TEXT SHOWN
==*==

Why would Congress feel an obligation to create federal habeas if state courts could issue writs of habeas corpus against federal officials?

Assume that Tarble's case is wrong and that state courts could issue these writs. The 1787 Constitution created a new federal government with new powers superimposed over the old state governments, and claimed some of their powers-- particularly in the areas of foreign affairs, maritime regulation, and the creation and maintenance of federal territories.

These new powers, and the creation of a new government to exercise them, created new classes of cases-- and new possibilities for executive abuse-- where habeas might be needed. For example, the President might have arrested a person in the federal territories (not controlled by any state) or on the high seas; or, as the English Kings sometimes did, dragged their political opponents outside the borders of the country to attempt to escape the jurisdiction of the English courts. Moreover, the Constitution authorized the creation of new federal crimes, including treason against the United States, which was the subject of Ex Parte Bollman itself.

For some or all of these new situations, Congress might want to vest jurisdiction to test the legality of federal actions solely in the federal courts. Moreover, now that these new situations and new powers existed, there was a real question whether state courts could issue writs to restrain these illegal exercises of executive power. For example, states might not have jurisdiction over what happened in the federal territories, including the District of Columbia. If the suspension clause merely preserved the historical scope of habeas jurisdiction *in each state*, then the President would be free to drag people into federal territories (including not only military bases but also the District of Columbia) and keep them in federal prison there forever without charges. Put a different way, the new federal government created the possibility of a "tyranny gap" (to use an expression of my friend Akhil Amar). Once again, the President would have greater powers than the King of England, George III.

To avoid this result, there was an easy and obvious structural argument: The Suspension Clause should be read to hold that preservation of the common law writ of habeas corpus must include the power of federal courts to issue the same sorts of writs against the federal government that states could have issued against their own governors and executive officials before 1789, or that English courts could have issued against the Crown. (If Congress did not choose to create federal courts, the principle would require that Congress vest this jurisdiction in some group of state courts, most likely with a right of appeal to the U.S. Supreme Court. But in 1789 Congress made its choice: it created a federal judiciary and gave it jurisdiction over habeas.)

==*==

PROBLEM DETAILS
According to the text on federal habeas corpus, why would the President have greater powers than George III if the Suspension Clause merely preserved habeas jurisdiction in each state? Answer in one to three sentences.

==*==

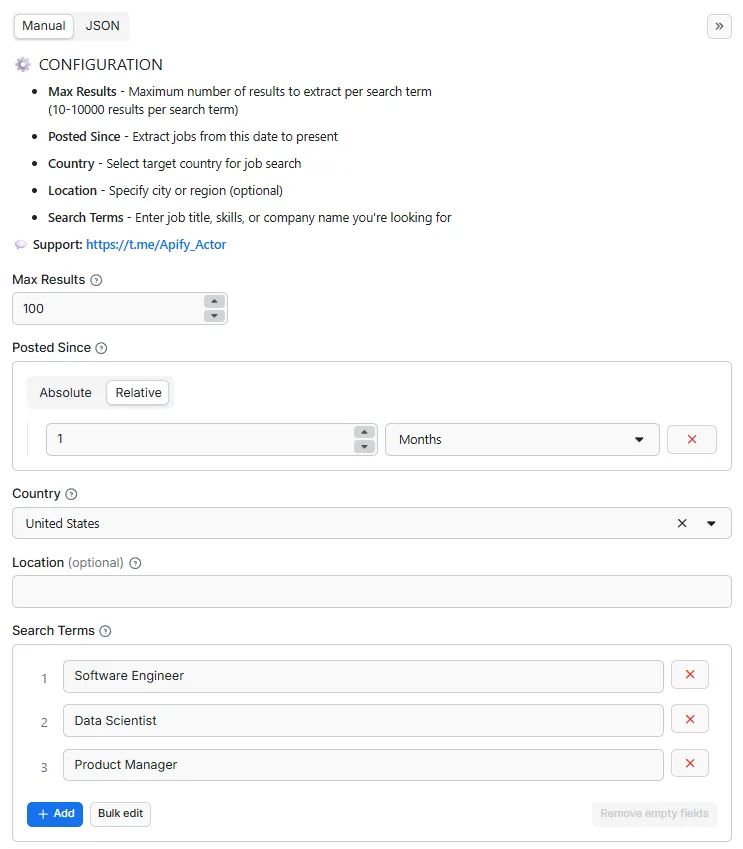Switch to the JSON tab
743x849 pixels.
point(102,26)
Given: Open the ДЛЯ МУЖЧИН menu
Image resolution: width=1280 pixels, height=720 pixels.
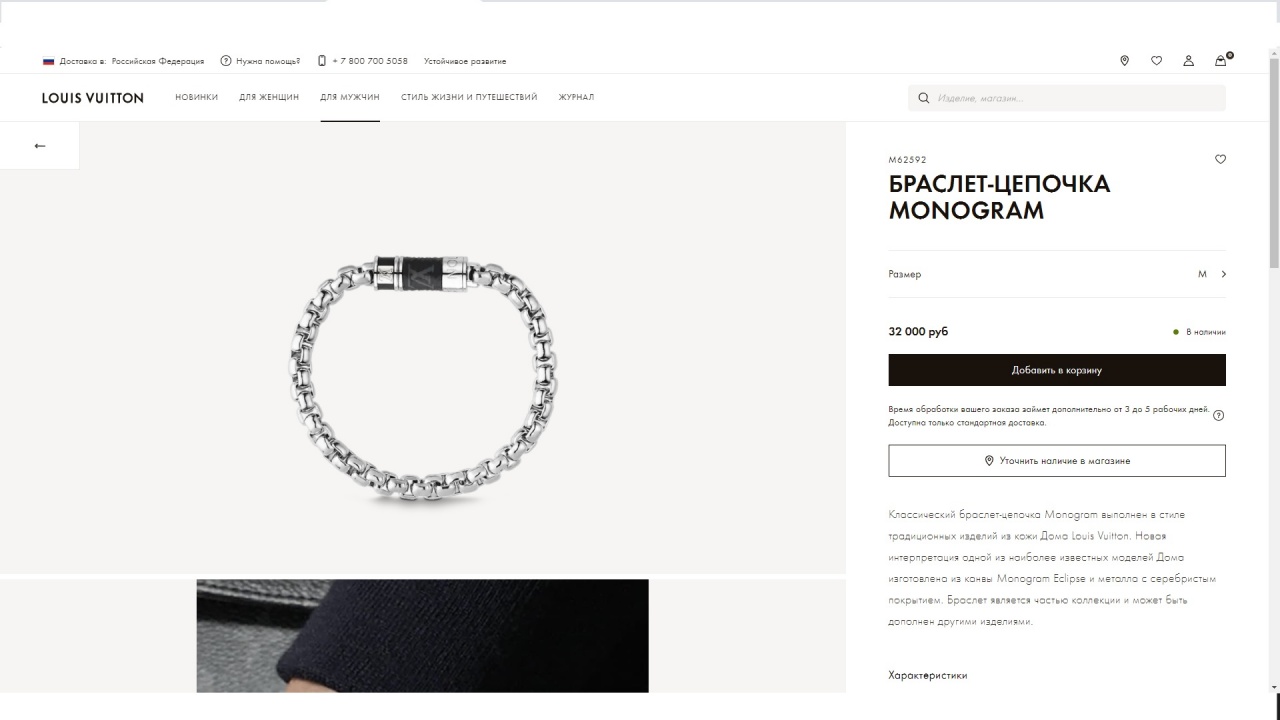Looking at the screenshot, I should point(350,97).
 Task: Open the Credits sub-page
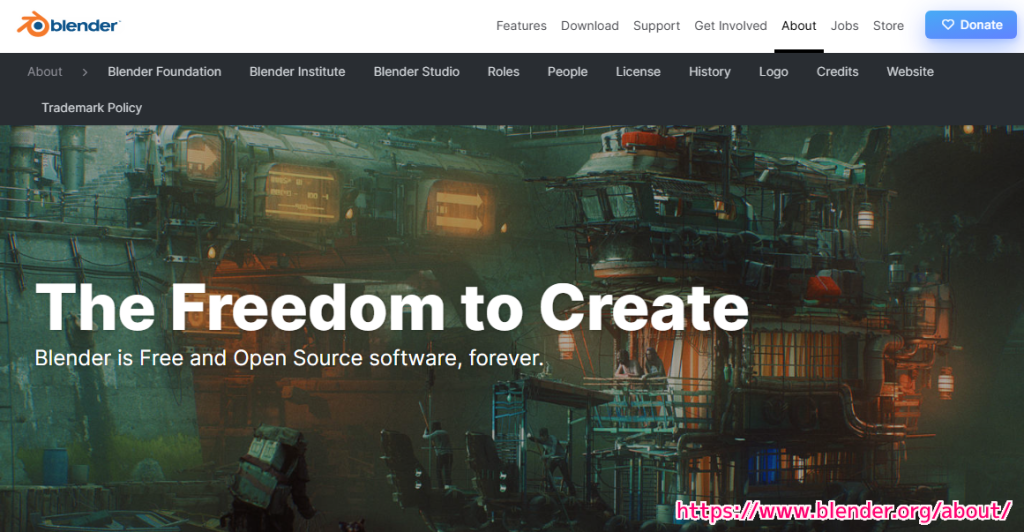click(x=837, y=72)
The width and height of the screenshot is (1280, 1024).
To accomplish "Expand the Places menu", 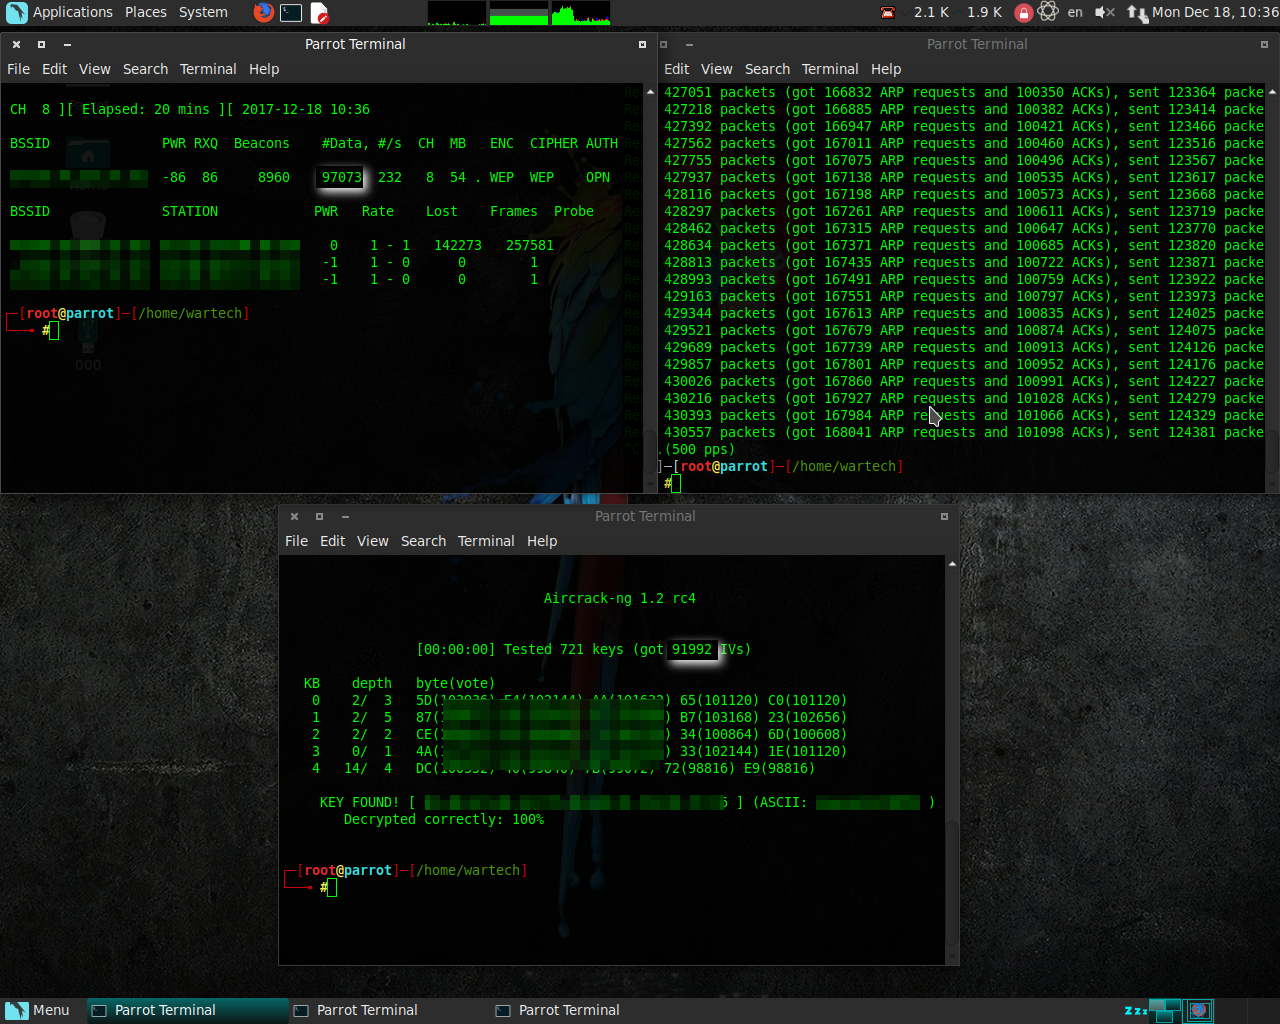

==*==

FINISHED ANSWER
States might not have jurisdiction over the federal territories, including the District of Columbia. The President could therefore drag people into those territories, such as military bases or the District, and keep them in federal prison there forever without charges. The new federal government would thus create a "tyranny gap."